Grades are gross: a new mantra for a new year

My school is spending this year looking at grading and assessment practices. While we’re drawing from many sources, our central text is Grading for Equity by Joe Feldmen. Some of you are probably familiar with Feldmen’s work, but I am reading it for the first time. As a school librarian, I don’t carry a gradebook (for which I am eternally grateful). I do, however, contribute to the assessment design for most of our research projects in grades 9-12, and this book is making me wish I didn’t have to do that either! Grading is gross! According to Feldman, it incentivizes compliance, decreases intrinsic motivation to learn, challenges the ability for students to trust their teachers, and the list goes on. Not to mention the fact that it was born from an early twentieth-century model for education that focused on obedience, punctuality, attention, and silence as habits people would need when they entered an industrialized workforce. YUCK.
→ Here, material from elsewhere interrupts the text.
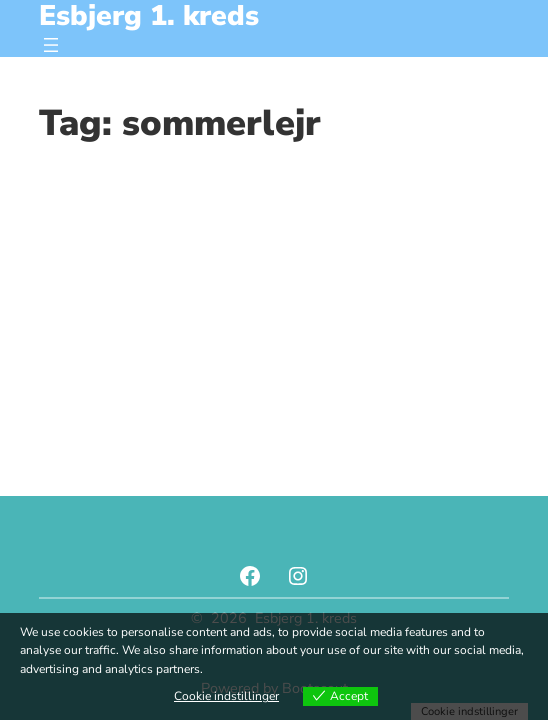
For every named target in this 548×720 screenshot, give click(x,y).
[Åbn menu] (51, 45)
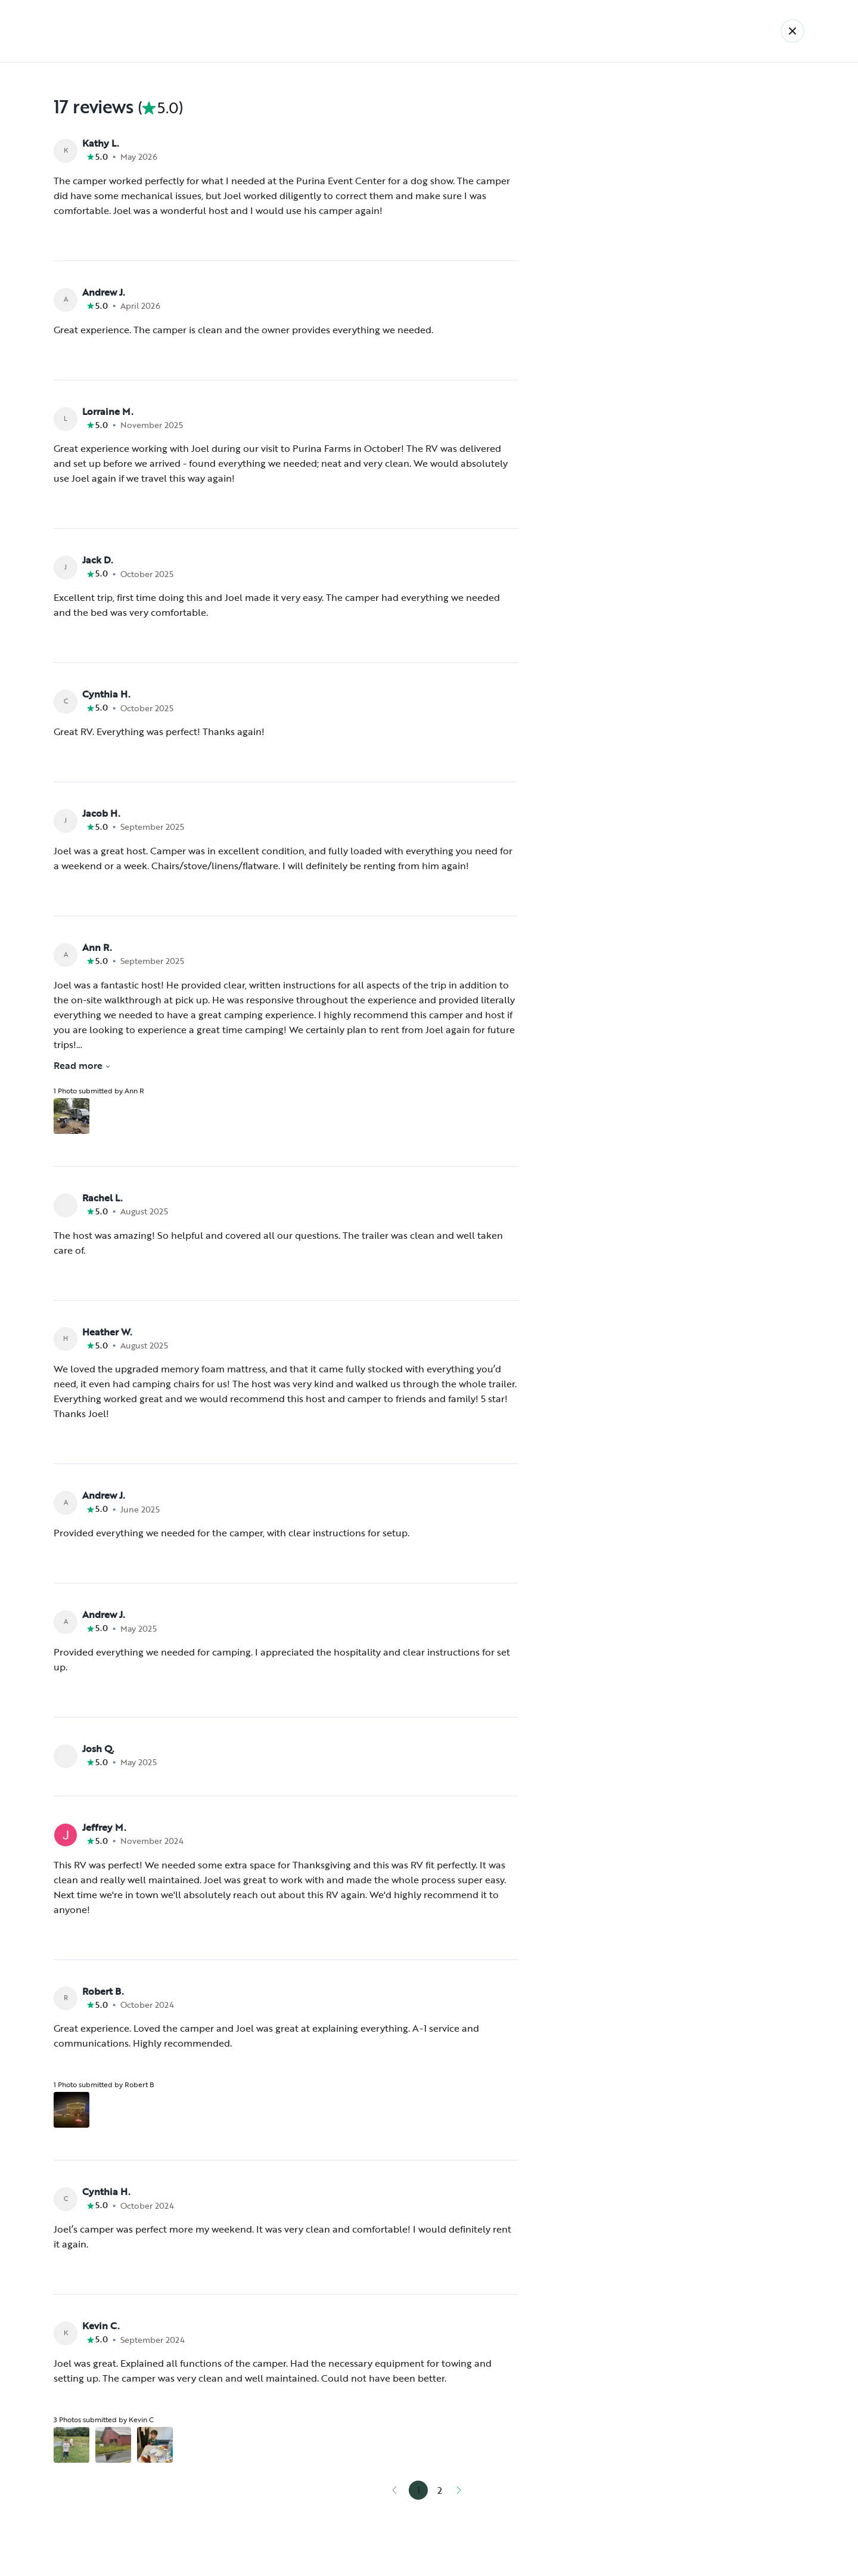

Like I said, as a school librarian I am mostly free of worrying about this. Freeing myself of the power dynamic that comes with carrying a grade book was one of the best things that happened when I moved from the classroom to the library. I never liked the endless back-and-forth over one point here and one point there when students wanted to challenge a grade. I never liked the conversation that started with a student saying “Why did you give me this grade?” and me responding with “I didn’t give you the grade, it’s the grade you earned.” Ha! Yeah, right. I totally ‘gave’ that grade. There is a great quote in the Feldman book that sums up how I’m feeling about this topic at the moment. 

“[A grade is] an inadequate report of an inaccurate judgment by a biased and variable judge of the extent to which a student has attained an undefined level of mastery of an unknown proportion of an indefinite material.” Dressel (1983), Grades: One more tilt at the windmill

Isn’t that great? If true, however, then it seems like most “traditional” schools are in real trouble. How do we step away from points and grades when our school culture is so deeply entrenched in this way of doing things? How would students (and parents) respond to Feldman’s ideas?

As I was writing this, our dance teacher came in to discuss her upcoming modern dance research project. We do this each year and I love it. She has about twenty-five 9th-graders in Dance I. They will work in groups to learn about Alvin Ailey, Martha Graham, José Limòn, and Katherine Dunham. During the two weeks they work on this project, I am able to work with them on source selection, note taking, citations, slide design, image usage rights, presentation skills, and more. It’s a good project and they enjoy it.

The more we discussed the project, the more I realized that I get a totally different reaction from students when I teach/review these skills in their dance class versus when I teach the same skills to students in freshman biology or English. I mentioned this to our dance teacher and we started to wonder, what’s the difference? Why do the students seem to latch on to the skills and ease into the practice of them in dance, whereas in other content areas they seem a little more tentative, perhaps too concerned they are “doing it wrong”? I suggested that in dance class they may just be more relaxed. That would certainly impact their ability to learn. Then she said, “Maybe it’s because I tell them on the first day that they don’t need to worry about their grade. If they show up and dance, they’re getting an A.”

Ding-ding-ding! That’s it. That has to be it, right? If they don’t have to worry about a grade, they can authentically engage with the subject matter just for the sake of learning. What a concept. Feldman argues that traditional grading “stifles risk-taking and trust” and “demotivates and disempowers students”. Does that mean, then, that students in our Dance I are more motivated, empowered, trusting, and willing to take risks simply because they aren’t concerned about earning a certain grade? That seems to be what my experience with this modern dance research project demonstrates. 

So now I’m really motivated to think about this for our other research projects. How can we adjust the way we assess, for example, our Junior Research Project (a big, multi-step, year-long project) to deemphasize grades and increase motivation and risk-taking? Can we do it within the system we have now? If we deemphasize grades, does that mean some students just won’t do the work because they won’t see the value in it (grades=value in a traditional system, after all)? Will the teachers go for it? What about the parents?

I have a LOT to think about. I’m grateful that my school is taking this full year to learn and discuss this work together. I, for one, am already seeing things differently and it’s only the second day of school. For now, I’m going to think more about Dance I, intrinsic motivation, risk-taking, and trust.